Mazatepec.- Encuentra en el taekwondo la fuerza para creer en sí misma. El taekwondo no sólo se practica con el cuerpo, también se aprende con el corazón. Para Yeimi Aviléz Flores, este arte marcial se convirtió en una herramienta para defenderse, crecer y transformar su manera de verse a sí misma, dentro y fuera del tatami. Originaria de la colonia Justo Sierra, en Mazatepec, Yeimi es alumna de secundaria del Internado Palmira, en Cuernavaca, donde retomó su camino en el taekwondo bajo la guía del entrenador Luis Eduardo Osorio Ventura, encontrando en este deporte una forma de mejorar para la vida. Su historia con el taekwondo comenzó en casa. “Inicié porque a mi hermana mayor la molestaban cuando era pequeña y mi papá no quería que nos hicieran bullying; por eso nos metió al taekwondo”, recuerda Yeimi. Durante un tiempo entrenó y compitió, pero una enfermedad la obligó a alejarse del deporte. El regreso llegó cuando el profesor Luis anunció la apertura del taller en el internado. Desde entonces, la disciplina la atrapó de una manera distinta. “Quise inscribirme porque el taekwondo es uno de mis deportes favoritos”, contó. “Es un arte marcial que me ayuda a mantener mi mente ocupada y aprender cosas nuevas”, agregó. El verdadero cambio llegó cuando dejó de entrenar por obligación. “Me di cuenta de que estaba cambiando algo en mí cuando empecé a asistir porque de verdad me gusta mucho”, confesó. Hoy, el taekwondo le da herramientas que van más allá de las patadas y los golpes.

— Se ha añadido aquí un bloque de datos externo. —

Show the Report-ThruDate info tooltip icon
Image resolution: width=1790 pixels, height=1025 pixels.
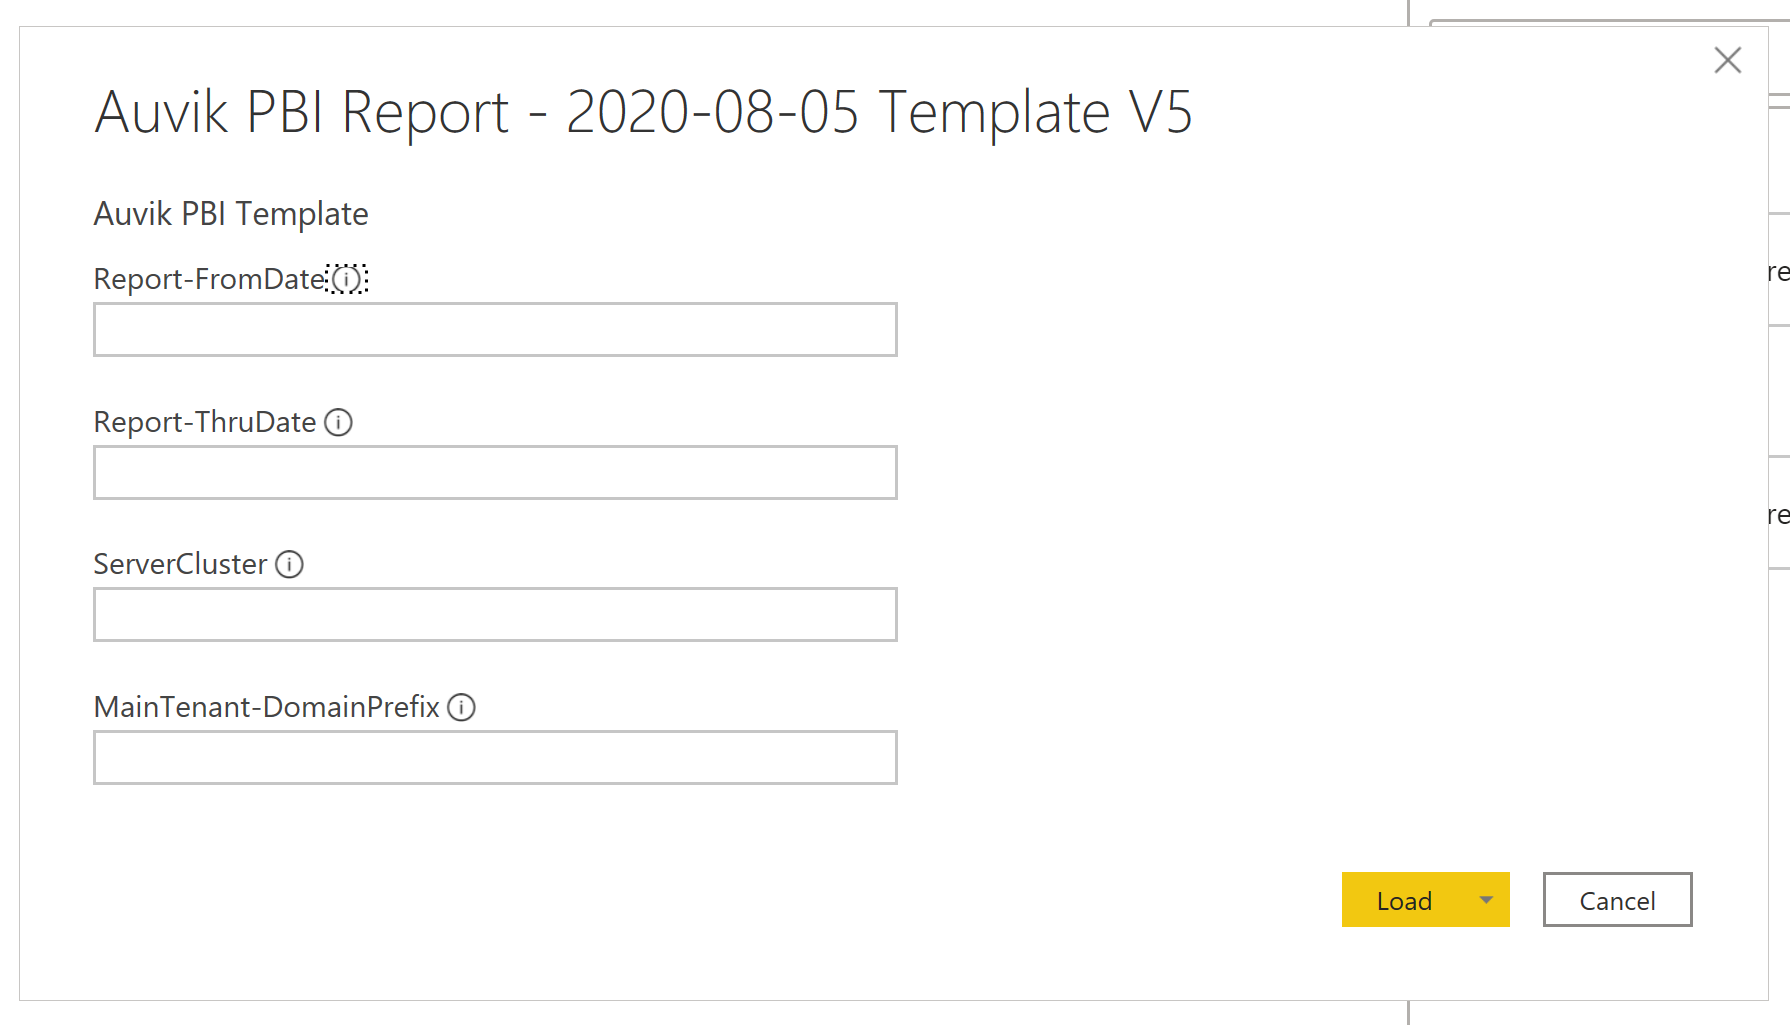point(339,422)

“Este deporte me mantiene relajada después de entrenar, más concentrada y me da mucha más seguridad”, señaló Yeimi.
La confianza es uno de los mayores regalos que le ha dejado este deporte . “Sé que si me equivoco, lo puedo intentar hasta que me salga”, dijo con firmeza.
“Antes era una niña a la que no le gustaba mucho la gente y ahora soy más participativa y convivo más con mi equipo”, compartió.
Entre rutinas, disciplina y compañerismo, Yeimi Aviléz Flores demuestra que el taekwondo no sólo forma atletas, sino personas más seguras.